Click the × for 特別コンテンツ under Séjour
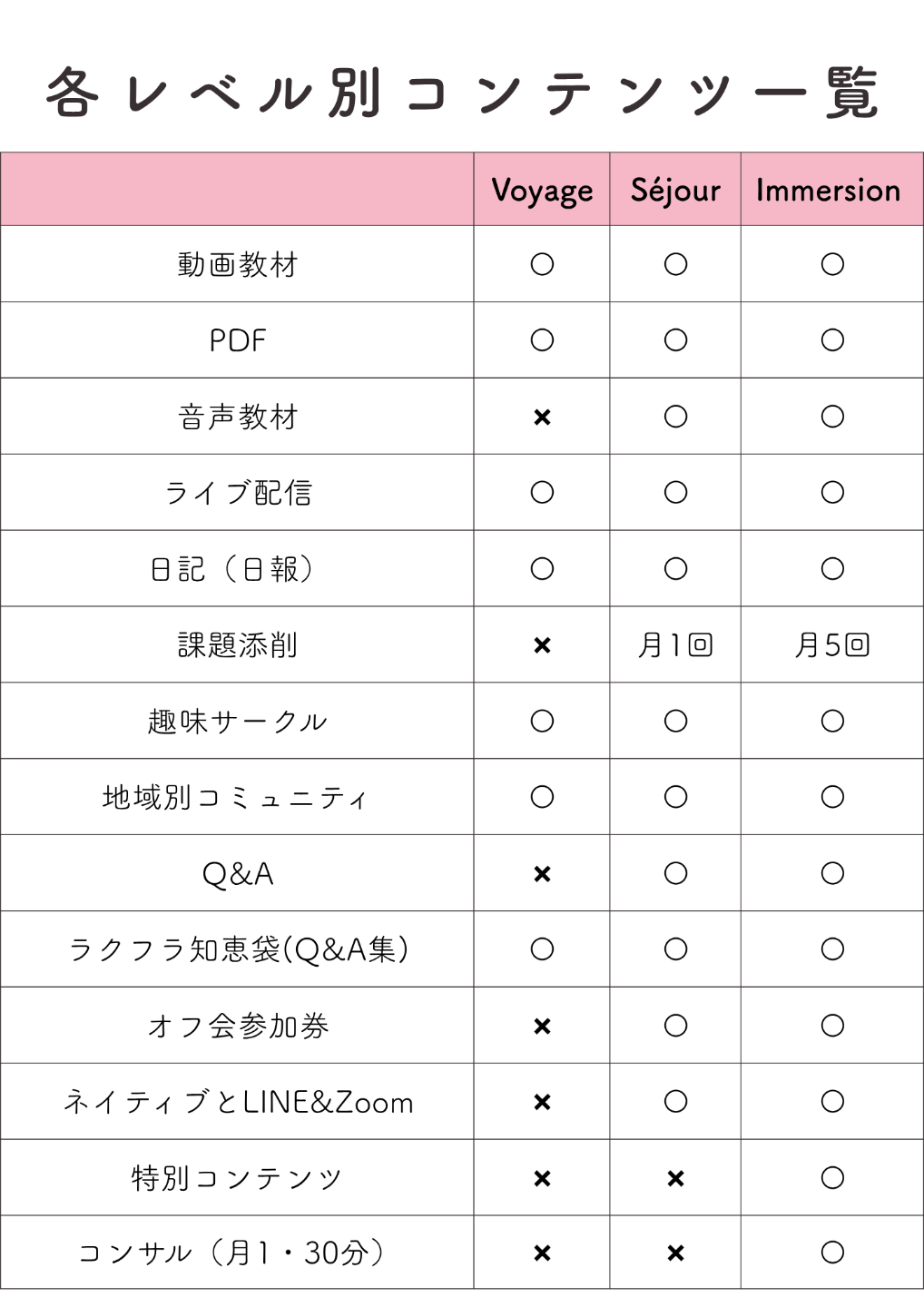The height and width of the screenshot is (1307, 924). (675, 1178)
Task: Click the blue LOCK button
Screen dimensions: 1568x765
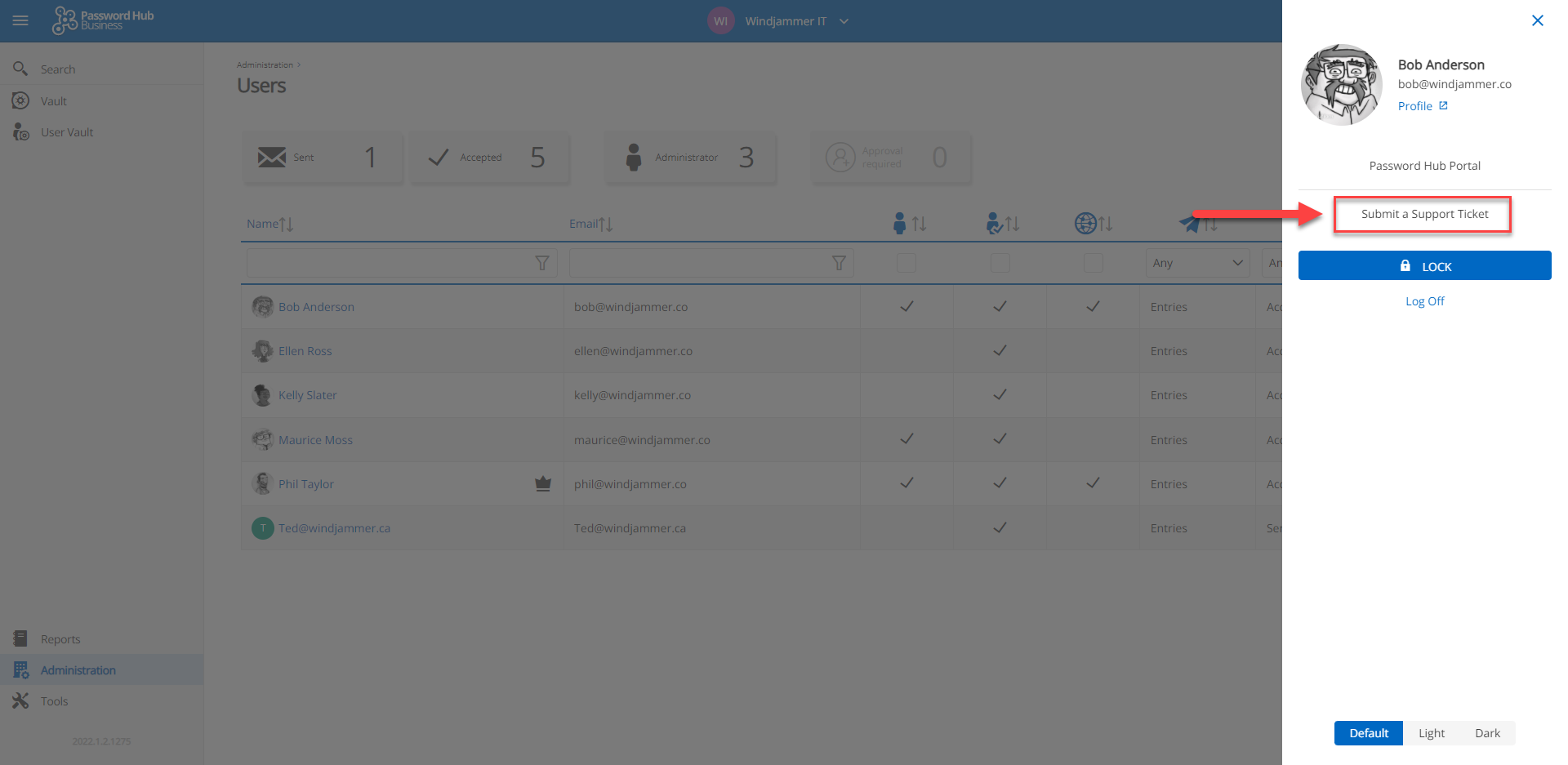Action: point(1424,266)
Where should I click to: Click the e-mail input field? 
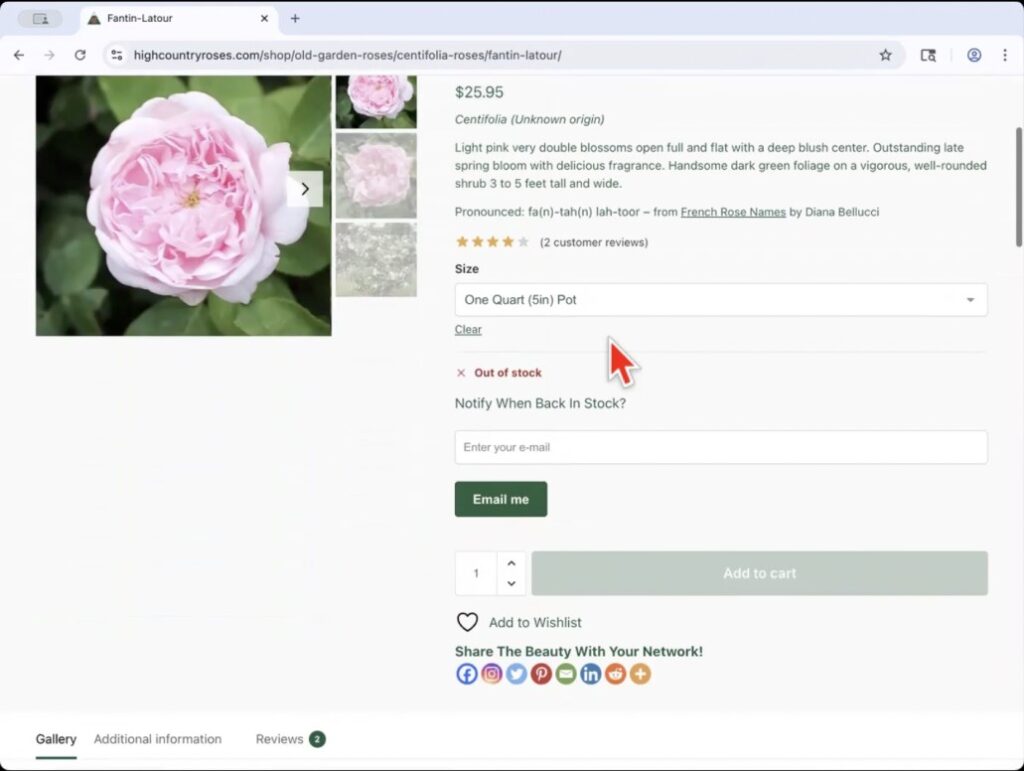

◆ Required action ◆
Your task is to transcribe exactly the lines from the one containing "Task: Click the blue LOCK button" through the final line of the entries above, pictures excluded.

◆ Result ◆
Task: Click the blue LOCK button
Screen dimensions: 1568x765
Action: point(1424,266)
Where should I click to: Click the e-mail input field? 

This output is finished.